Running the Race of Innovation

Executive Viewpoint
karen norheim

It can be so tempting to chase after shiny objects.

But at American Crane & Equipment Corporation, we know that before we can run, we have to walk. And before we can walk, we need to crawl.

Back in 2019, we made the first movement toward integrating the technology of the future with what we’re doing today. We felt if we were going to be a cutting-edge business in the overhead lifting market, we also needed to make sure we were on the cutting edge of the technology that was happening and know how it could relate to our equipment and our customers. My background is in business and technology, so this was exciting. It became a priority. We created an Innovation Lab to explore the possibilities.

We brought in cross-functional teams. We assembled people from our manufacturing floor, our service department and our engineering group, and put an individual in place as the leader. I kicked them off by giving them a budget and a few different ideas for initiatives. I also gave them tools such as virtual reality and augmented reality headsets. And I said, “Go forth into this white space and see what you can create!” Their involvement became part of their workflow rather than an add-on. We allowed them to get together and create without some of the usual workday constraints like regular meetings. Basically, we let awesome people be awesome.

It’s been fantastic. The Innovation Lab has grown several internal innovations that directly apply to how we do things. This year, we’re running at full speed. We have introduced the ACECO Smart Crane System and MachineHealth IoT offerings, straight from the lab.

This all began because I knew we had great brain power in our company. So, I started to ask, “How do we tap into this knowledge that people have in different areas and pull it all together?”

The first thing we really leaned into was the Internet of Things. In simplest terms, this is when equipment or other objects have sensors and software that allow them to connect with other objects so they can exchange important information. This emerging technology carries a lot of potential, and we wanted to figure out how we might integrate it into our overhead lifting capabilities. The team at the Innovation Lab got to work. They embarked on a new adventure.

We knew that we wanted to offer something that reliably worked. We wanted it to be very easy to use, and we wanted it to provide very quick functionality. We ended up with something that helps with remote monitoring, predictive maintenance and diagnostics. It provides real-time notifications for users, and it connects with other industrial equipment, too. Ultimately, it helps reduce downtime. And it does so through a one-way data flow, so we minimize the cybersecurity risk. There are even event-based communications, so if something happens, alerts can be sent through email or text. That means the right people get the right information at the right time.
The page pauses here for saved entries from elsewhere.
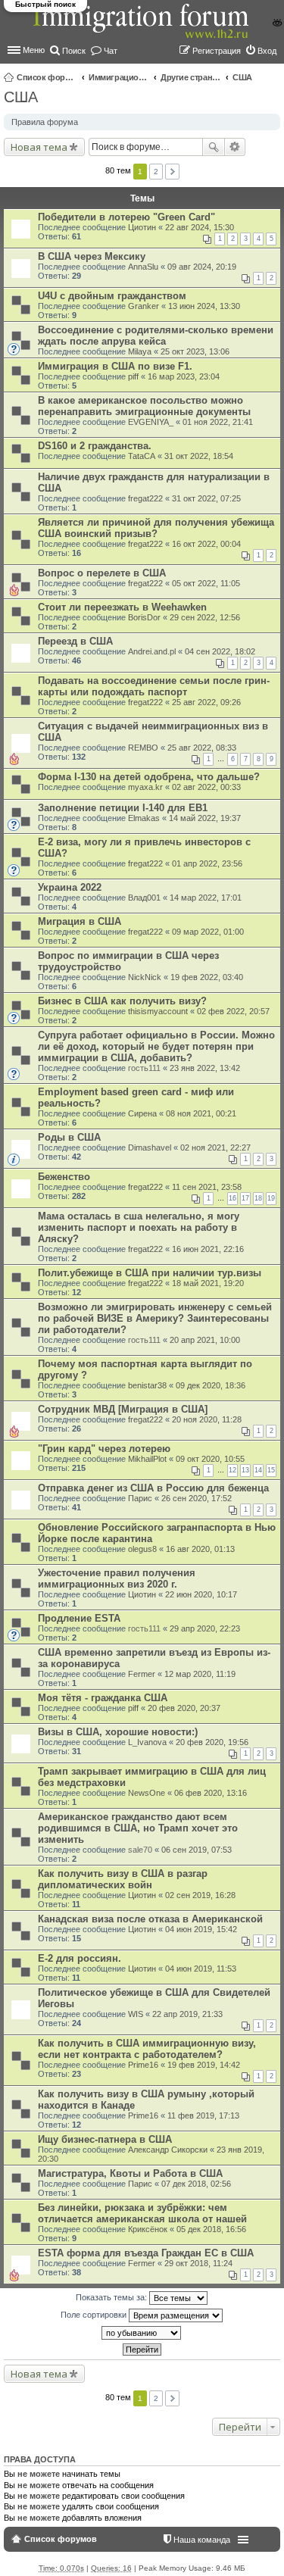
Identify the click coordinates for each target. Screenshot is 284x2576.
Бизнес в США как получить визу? (122, 1001)
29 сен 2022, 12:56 (205, 617)
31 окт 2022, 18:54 (198, 456)
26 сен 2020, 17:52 (196, 1498)
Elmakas (144, 818)
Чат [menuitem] (110, 50)
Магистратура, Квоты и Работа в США (130, 2173)
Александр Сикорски (168, 2149)
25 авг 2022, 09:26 (206, 702)
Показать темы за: (112, 2297)
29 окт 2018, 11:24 (198, 2263)
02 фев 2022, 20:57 (233, 1011)
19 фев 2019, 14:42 (203, 2064)
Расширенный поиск (235, 147)
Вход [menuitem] (266, 50)
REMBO (143, 747)
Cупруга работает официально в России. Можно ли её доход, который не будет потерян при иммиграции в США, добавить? (156, 1046)
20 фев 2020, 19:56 (212, 1742)
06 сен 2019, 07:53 (196, 1849)
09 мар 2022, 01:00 (208, 931)
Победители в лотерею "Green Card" (126, 217)
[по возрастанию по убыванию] (142, 2333)
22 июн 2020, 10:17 (201, 1594)
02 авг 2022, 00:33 (206, 787)
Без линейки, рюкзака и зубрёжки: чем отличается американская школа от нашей (142, 2213)
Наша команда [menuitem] (201, 2539)
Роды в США (69, 1137)
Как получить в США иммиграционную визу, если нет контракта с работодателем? (147, 2048)
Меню (34, 50)
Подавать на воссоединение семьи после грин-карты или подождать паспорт (154, 686)
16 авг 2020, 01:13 (200, 1548)
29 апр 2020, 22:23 (205, 1628)
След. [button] (172, 172)
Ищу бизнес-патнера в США (105, 2139)
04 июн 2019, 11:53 (200, 1968)
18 (258, 1198)
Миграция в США (79, 921)
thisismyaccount (158, 1011)
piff (133, 376)
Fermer (141, 1673)
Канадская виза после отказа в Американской (150, 1919)
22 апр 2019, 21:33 (187, 2014)
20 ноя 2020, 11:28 (207, 1419)
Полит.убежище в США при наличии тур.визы (149, 1273)
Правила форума (44, 121)
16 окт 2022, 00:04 (206, 543)
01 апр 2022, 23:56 (207, 863)
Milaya (139, 351)
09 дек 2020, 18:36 (210, 1385)
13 (245, 1470)
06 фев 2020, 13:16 (210, 1792)
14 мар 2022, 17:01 (206, 897)
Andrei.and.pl (152, 651)
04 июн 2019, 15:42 (201, 1929)
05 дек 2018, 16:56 (211, 2229)
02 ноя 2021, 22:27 (215, 1147)
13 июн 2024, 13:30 (204, 306)
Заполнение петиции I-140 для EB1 (123, 807)
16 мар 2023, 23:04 (184, 376)
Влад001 (144, 897)
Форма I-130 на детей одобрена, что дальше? (149, 776)
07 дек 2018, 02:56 (196, 2183)
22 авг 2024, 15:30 (199, 227)
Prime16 (143, 2064)
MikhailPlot (147, 1458)
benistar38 (147, 1385)
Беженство (64, 1176)
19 (271, 1198)
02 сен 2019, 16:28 (200, 1895)
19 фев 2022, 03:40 (206, 977)
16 (232, 1198)
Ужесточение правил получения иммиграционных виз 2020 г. (116, 1578)
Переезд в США (75, 641)
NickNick (144, 977)
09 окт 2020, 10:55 (210, 1458)
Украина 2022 (69, 887)
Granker (143, 306)
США (242, 77)
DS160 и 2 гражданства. (94, 445)
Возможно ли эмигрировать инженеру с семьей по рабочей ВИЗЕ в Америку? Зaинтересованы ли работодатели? (155, 1318)
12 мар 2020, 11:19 (200, 1673)
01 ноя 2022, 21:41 (218, 421)
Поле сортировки (95, 2314)
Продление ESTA (79, 1618)
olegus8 (142, 1548)
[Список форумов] (142, 29)
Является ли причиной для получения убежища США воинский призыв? (156, 528)
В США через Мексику (91, 256)
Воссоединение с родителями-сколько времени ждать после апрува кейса (155, 335)
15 (271, 1470)
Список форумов (47, 77)
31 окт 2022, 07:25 (206, 498)
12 (232, 1470)
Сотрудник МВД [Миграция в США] (123, 1409)
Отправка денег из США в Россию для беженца (153, 1488)
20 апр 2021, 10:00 (205, 1339)
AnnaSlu (143, 266)
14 (258, 1470)
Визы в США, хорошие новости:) (118, 1732)
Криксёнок (147, 2229)
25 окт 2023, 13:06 (195, 351)
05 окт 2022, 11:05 (206, 583)
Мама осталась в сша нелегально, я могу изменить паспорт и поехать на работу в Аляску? (138, 1227)
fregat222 (145, 498)
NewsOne (146, 1792)
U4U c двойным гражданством (112, 295)
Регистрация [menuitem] (216, 50)
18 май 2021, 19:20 (208, 1283)
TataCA (141, 456)
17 (245, 1198)
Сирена (142, 1113)
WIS (135, 2014)
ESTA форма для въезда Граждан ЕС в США (146, 2253)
In some ways, our IoT solutions and open infrastructure were a natural progression. As a manufacturer, we’re used to creating customized solutions. Most of what we build is customized, and we work hard to deliver products that are right for the individual applications of our customers. We can do the same with this system. We can customize it and scale it crane-to-crane, where we manufactured the equipment or someone else did. That allows for scalability.